El piloto alemán Nico Hülkenberg espera que el estreno de Madring como sede del Gran Premio de España ofrezca una carrera especialmente exigente. El trazado acogerá la decimoquinta prueba del Campeonato del Mundo y, según el representante de Audi Revolut, sus curvas rápidas, los cambios de dirección y el peralte marcarán diferencias.
Hülkenberg ha analizado el circuito durante un encuentro organizado por World of Hyatt en Madrid. El piloto explicó que apenas ha podido conocer la ciudad porque su visita está centrada en el trabajo y porque los fines de semana de competición mantienen unos horarios muy ajustados.
Nico Hülkenberg y el reto de Madring
La curva conocida como ‘La Monumental’ concentra buena parte de la expectación del alemán.
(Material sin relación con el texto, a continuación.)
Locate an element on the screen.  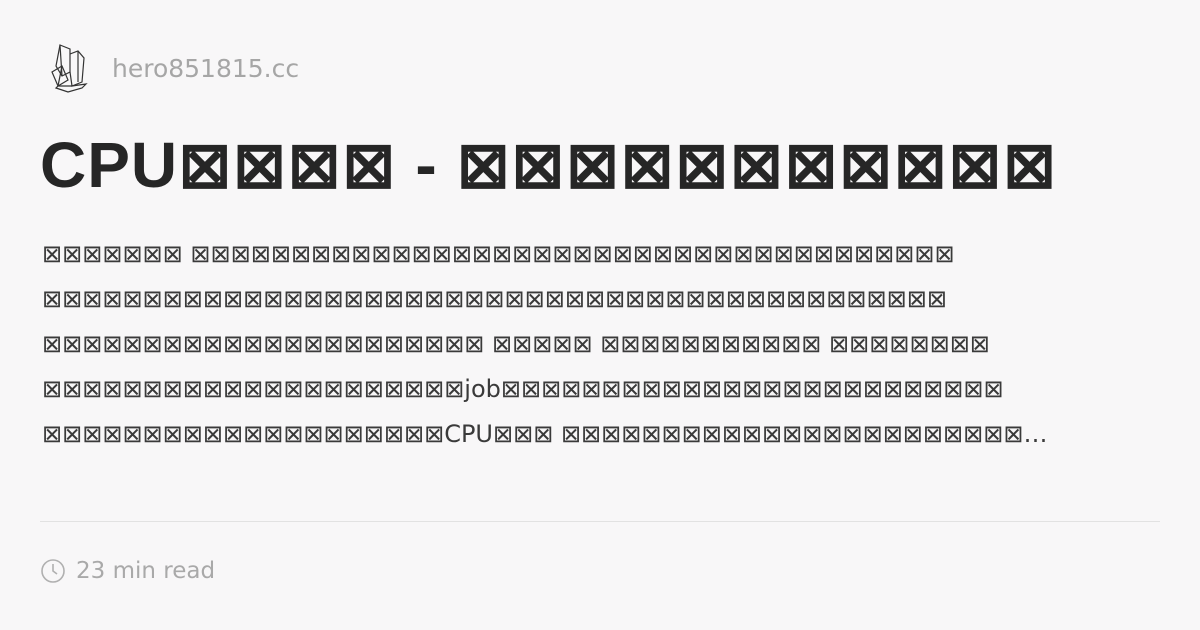
divider is located at coordinates (600, 522).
Hülkenberg la describe como una zona muy larga, de apariencia interminable, en la que la compresión, el peralte y la velocidad de los monoplazas pueden ofrecer una experiencia singular durante su estreno.
El piloto de Audi Revolut también ha recorrido el circuito y el paddock. A su juicio, Madring se diferencia de un trazado convencional por una combinación de velocidad y fluidez que eleva la dificultad. La pista, ha señalado, presenta muchas curvas rápidas y cambios de dirección igualmente veloces.
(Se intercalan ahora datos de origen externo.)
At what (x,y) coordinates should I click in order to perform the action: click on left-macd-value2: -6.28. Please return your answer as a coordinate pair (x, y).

El alemán considera que el circuito no permitirá despistes. Cualquier error, incluso pequeño, puede tener consecuencias por las características de la pista y por el nivel de competitividad de los pilotos. «Será un fin de semana duro», auguró Hülkenberg durante la entrevista con Europa Press.
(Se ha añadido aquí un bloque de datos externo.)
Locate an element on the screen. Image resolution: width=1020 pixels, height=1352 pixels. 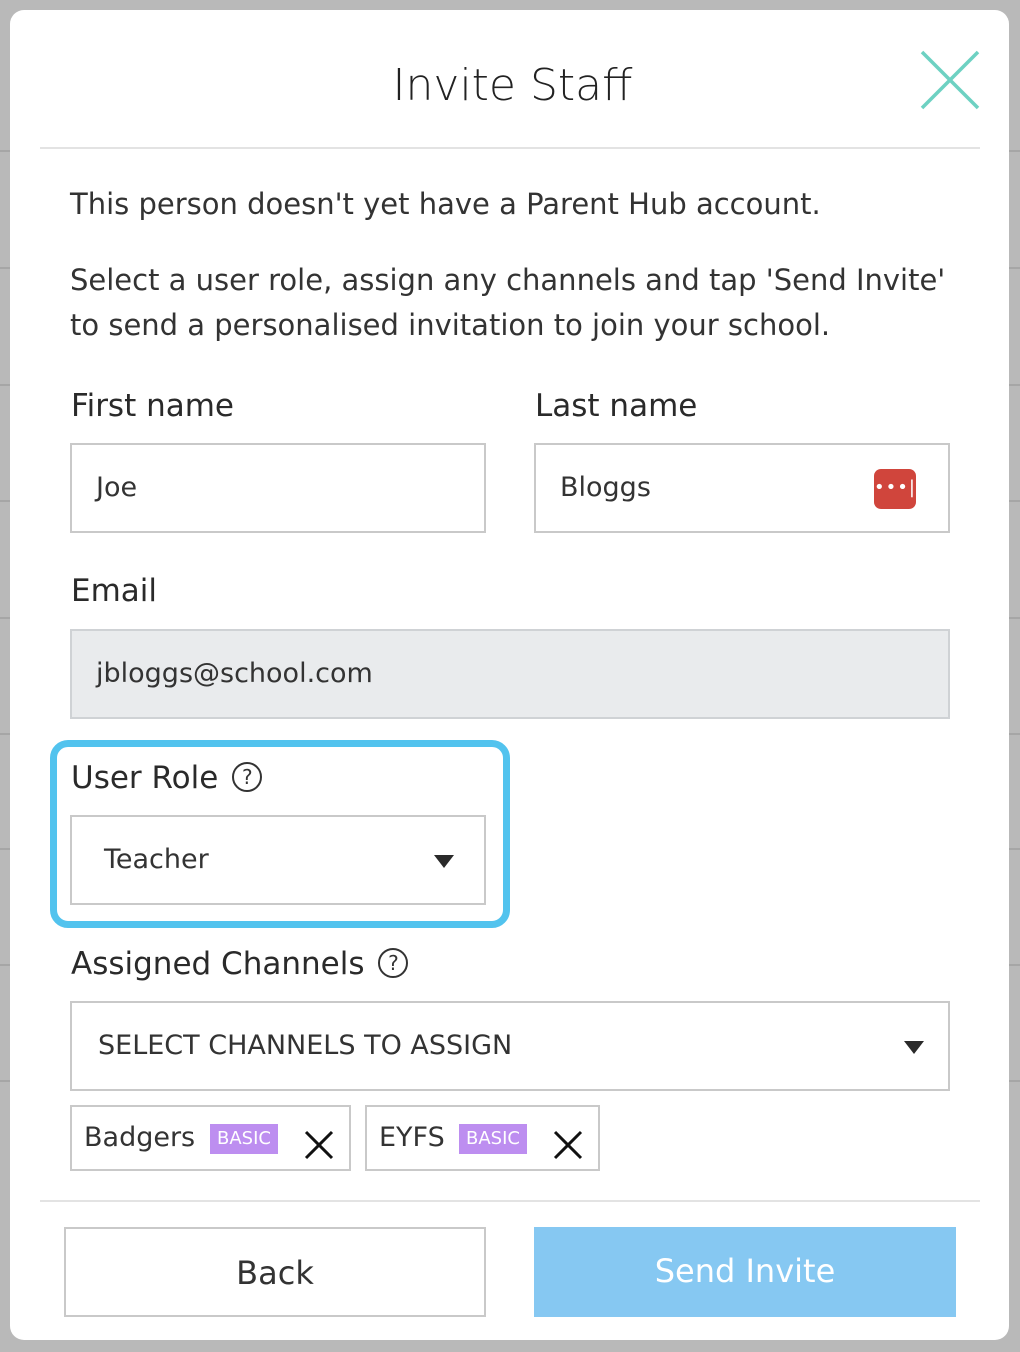
user-role-select: Teacher is located at coordinates (278, 860).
El proyecto de Audi Revolut en la Fórmula 1
El equipo cuenta actualmente con Gabriel Bortoleto en la decimocuarta posición del Mundial de pilotos, mientras que Hülkenberg ocupa la decimoquinta plaza. El alemán ha definido la iniciativa como un proyecto de gran tamaño, respaldado por socios y marcas globales, aunque ha subrayado que el rendimiento sigue siendo la prioridad.
Audi Revolut afronta su primer año de recorrido y Hülkenberg asegura que el equipo está satisfecho con la evolución registrada desde el inicio de la temporada. También reconoce que la Fórmula 1 exige una mejora constante y que todavía queda trabajo por delante.
El piloto ha explicado que detrás de los dos coches que aparecen en televisión hay un grupo de más de 1.000 personas. Cada integrante asume una responsabilidad distinta y el trabajo conjunto incluye el análisis de las sesiones, las estrategias rivales, la gestión de los neumáticos y la búsqueda de mejoras al volante.